Last year, the Sushisamba Restaurant group sold more than a half-million dollars' worth of bluefin tuna. But the fish is on the endangered list and is absolutely not sustainable, so they took it off of their menu recently. They are now working with "Clean-Seas Seafood," to establish a sustainable seafood program for all of their locations. The term applies to not only environmental issues, but also to fisheries that treat employees with as much respect as they do the product they're harvesting.
The Shedd Aquarium is both a place for fun and education. But lately, in addition to messages about conservation practices, there has been another key word: sustainability.
"?So when we are supporting sustainable seafood options, we are in turn supporting healthy oceans and healthy waters around the world," said a cooking instructor to her class.
Yes, they are now offering occasional cooking classes at the Shedd, like this one, featuring Arctic char. It's part of the aquarium's effort to showcase their "Right Bite" program.
"It's our Right Bite sustainable seafood wallet card. It contains a list of commonly eaten seafood classified into three different categories: green, yellow or red," said Kassia Perpich, the Shedd's Sustainable Seafood Coordinator.
Green are the most sustainable choices, from healthy populations of fish. They're caught or farmed in an environmentally friendly way. Yellow means middle of the road in terms of sustainability; these species are on the fence. Red is seafood that they recommend saving for special occasions, if at all. At the Soundings Cafe, they always have one sustainable choice on the menu, like these farm-raised shrimp tacos.
"We work very closely with the culinary industry: restaurants, retailers, seafood purveyors - to raise awareness and build a demand for sustainable seafood in our Chicago market," Perpich said.
One of those restaurant partners is Bistro Campagne in Lincoln Square, where you can dig into a giant bowl of steamed mussels from Prince Edward Island, and know that they're sustainably caught.
"We've decided it's probably smart to follow Mother Nature and stick with sustainable fish and that's what we've done," said Michael Altenberg, the Chef/Owner of Bistro Campagne.
Altenberg's barramundi is farm-raised in Australia. It's simply sauteed, then served with leeks in a red wine-shallot sauce.
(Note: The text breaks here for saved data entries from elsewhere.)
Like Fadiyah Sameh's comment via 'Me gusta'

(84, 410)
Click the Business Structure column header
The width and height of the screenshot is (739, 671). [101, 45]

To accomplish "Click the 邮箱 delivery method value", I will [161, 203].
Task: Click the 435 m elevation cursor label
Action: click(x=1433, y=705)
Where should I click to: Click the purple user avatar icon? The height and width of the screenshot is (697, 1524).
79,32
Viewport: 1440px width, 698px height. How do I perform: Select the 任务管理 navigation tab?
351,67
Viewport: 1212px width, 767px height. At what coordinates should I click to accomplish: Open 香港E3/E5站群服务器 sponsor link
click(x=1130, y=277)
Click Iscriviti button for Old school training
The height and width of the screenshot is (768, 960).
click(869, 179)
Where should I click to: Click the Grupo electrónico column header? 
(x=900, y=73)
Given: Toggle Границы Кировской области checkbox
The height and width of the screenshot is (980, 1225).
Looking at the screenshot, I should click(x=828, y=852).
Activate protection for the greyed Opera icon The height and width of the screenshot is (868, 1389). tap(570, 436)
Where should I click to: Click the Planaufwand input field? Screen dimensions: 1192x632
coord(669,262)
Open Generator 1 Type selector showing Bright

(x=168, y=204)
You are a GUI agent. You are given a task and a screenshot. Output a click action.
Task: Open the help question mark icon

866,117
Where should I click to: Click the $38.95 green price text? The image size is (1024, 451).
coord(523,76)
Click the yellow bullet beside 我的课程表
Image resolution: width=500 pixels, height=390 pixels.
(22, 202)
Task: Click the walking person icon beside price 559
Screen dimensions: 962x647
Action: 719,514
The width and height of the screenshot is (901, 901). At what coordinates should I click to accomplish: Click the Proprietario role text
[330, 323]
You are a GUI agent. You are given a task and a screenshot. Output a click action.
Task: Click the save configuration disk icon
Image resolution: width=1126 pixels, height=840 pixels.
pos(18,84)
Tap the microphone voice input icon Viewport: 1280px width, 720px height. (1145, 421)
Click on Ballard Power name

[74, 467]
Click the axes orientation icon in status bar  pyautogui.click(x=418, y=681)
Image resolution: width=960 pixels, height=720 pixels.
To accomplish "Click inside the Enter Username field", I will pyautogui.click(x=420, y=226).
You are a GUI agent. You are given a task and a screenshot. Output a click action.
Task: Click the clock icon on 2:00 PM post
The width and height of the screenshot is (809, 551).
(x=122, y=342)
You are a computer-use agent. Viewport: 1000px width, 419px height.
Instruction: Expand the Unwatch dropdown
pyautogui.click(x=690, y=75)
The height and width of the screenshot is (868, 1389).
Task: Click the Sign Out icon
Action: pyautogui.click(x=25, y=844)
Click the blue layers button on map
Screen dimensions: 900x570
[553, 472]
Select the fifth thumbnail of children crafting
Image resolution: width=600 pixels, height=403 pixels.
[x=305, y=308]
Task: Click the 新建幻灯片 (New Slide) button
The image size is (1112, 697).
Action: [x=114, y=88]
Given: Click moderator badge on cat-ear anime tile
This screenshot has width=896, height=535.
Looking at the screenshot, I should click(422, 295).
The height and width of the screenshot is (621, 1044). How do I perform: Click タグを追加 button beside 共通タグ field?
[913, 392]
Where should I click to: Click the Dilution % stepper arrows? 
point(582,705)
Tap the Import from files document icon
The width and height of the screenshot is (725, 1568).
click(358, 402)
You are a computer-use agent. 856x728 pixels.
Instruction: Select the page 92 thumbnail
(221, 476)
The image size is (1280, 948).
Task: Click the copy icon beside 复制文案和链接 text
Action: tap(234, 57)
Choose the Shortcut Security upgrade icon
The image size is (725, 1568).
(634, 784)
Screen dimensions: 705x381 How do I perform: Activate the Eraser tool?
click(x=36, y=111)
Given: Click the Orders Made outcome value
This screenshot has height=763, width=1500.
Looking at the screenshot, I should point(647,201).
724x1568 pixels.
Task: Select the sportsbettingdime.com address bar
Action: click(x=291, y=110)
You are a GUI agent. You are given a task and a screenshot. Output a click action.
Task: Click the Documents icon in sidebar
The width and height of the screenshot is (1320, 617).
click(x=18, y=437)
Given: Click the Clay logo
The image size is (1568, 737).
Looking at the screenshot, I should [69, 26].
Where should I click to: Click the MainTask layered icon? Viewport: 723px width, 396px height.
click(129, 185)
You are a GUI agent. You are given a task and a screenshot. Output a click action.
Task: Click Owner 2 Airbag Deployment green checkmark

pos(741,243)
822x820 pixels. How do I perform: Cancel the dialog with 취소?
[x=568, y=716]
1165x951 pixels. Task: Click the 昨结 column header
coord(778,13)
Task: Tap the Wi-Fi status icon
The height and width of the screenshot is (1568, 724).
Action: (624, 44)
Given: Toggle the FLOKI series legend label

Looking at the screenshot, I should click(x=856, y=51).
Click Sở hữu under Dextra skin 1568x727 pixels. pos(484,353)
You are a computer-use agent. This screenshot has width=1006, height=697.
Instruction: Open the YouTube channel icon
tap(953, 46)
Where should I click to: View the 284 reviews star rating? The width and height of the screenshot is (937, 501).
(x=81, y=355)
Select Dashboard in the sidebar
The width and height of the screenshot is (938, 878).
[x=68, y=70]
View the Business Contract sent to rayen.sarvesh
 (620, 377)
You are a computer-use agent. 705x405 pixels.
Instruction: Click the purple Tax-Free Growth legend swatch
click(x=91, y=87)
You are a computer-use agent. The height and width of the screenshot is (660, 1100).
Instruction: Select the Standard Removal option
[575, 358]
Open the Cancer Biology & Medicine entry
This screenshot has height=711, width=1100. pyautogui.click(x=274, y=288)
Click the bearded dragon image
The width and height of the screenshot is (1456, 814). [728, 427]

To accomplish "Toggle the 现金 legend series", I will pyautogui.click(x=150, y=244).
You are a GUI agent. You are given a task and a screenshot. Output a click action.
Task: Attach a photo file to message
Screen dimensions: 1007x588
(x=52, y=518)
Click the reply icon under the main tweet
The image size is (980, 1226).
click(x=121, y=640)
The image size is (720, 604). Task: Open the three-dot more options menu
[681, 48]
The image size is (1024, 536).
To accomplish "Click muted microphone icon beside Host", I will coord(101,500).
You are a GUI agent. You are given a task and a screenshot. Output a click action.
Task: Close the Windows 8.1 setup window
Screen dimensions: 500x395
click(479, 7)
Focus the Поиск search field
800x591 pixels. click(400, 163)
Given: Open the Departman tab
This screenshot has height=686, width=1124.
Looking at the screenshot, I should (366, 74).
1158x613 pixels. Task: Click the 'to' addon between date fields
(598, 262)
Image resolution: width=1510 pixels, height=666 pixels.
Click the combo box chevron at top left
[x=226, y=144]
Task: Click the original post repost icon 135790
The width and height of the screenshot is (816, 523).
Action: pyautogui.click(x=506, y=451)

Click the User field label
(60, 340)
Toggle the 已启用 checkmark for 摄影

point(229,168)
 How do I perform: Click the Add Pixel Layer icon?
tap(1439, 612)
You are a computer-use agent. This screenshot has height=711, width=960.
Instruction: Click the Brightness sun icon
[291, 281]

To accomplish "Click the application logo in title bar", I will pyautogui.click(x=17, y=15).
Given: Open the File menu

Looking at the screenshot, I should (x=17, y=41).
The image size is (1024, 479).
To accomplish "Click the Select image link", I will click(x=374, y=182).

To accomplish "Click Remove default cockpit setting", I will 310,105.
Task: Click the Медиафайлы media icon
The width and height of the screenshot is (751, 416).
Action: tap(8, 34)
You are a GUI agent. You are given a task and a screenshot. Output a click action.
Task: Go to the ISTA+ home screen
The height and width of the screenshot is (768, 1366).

Similarly, his trout comes from Rushing Waters fishery in Wisconsin. He pan-roasts it, serving it simply with green beans and a sauce made from butter, blood oranges and fresh tarragon.
"We want to focus on seasonality, which is a big part of the reason, and we'd like all the fish that are out there to stay out there, at least in our lifetimes and our children's; so in a gentle way you have to tell your customers that it's not the season and that they should anticipate when beautiful salmon comes in, or when certain fish are available and not available," said Altenberg.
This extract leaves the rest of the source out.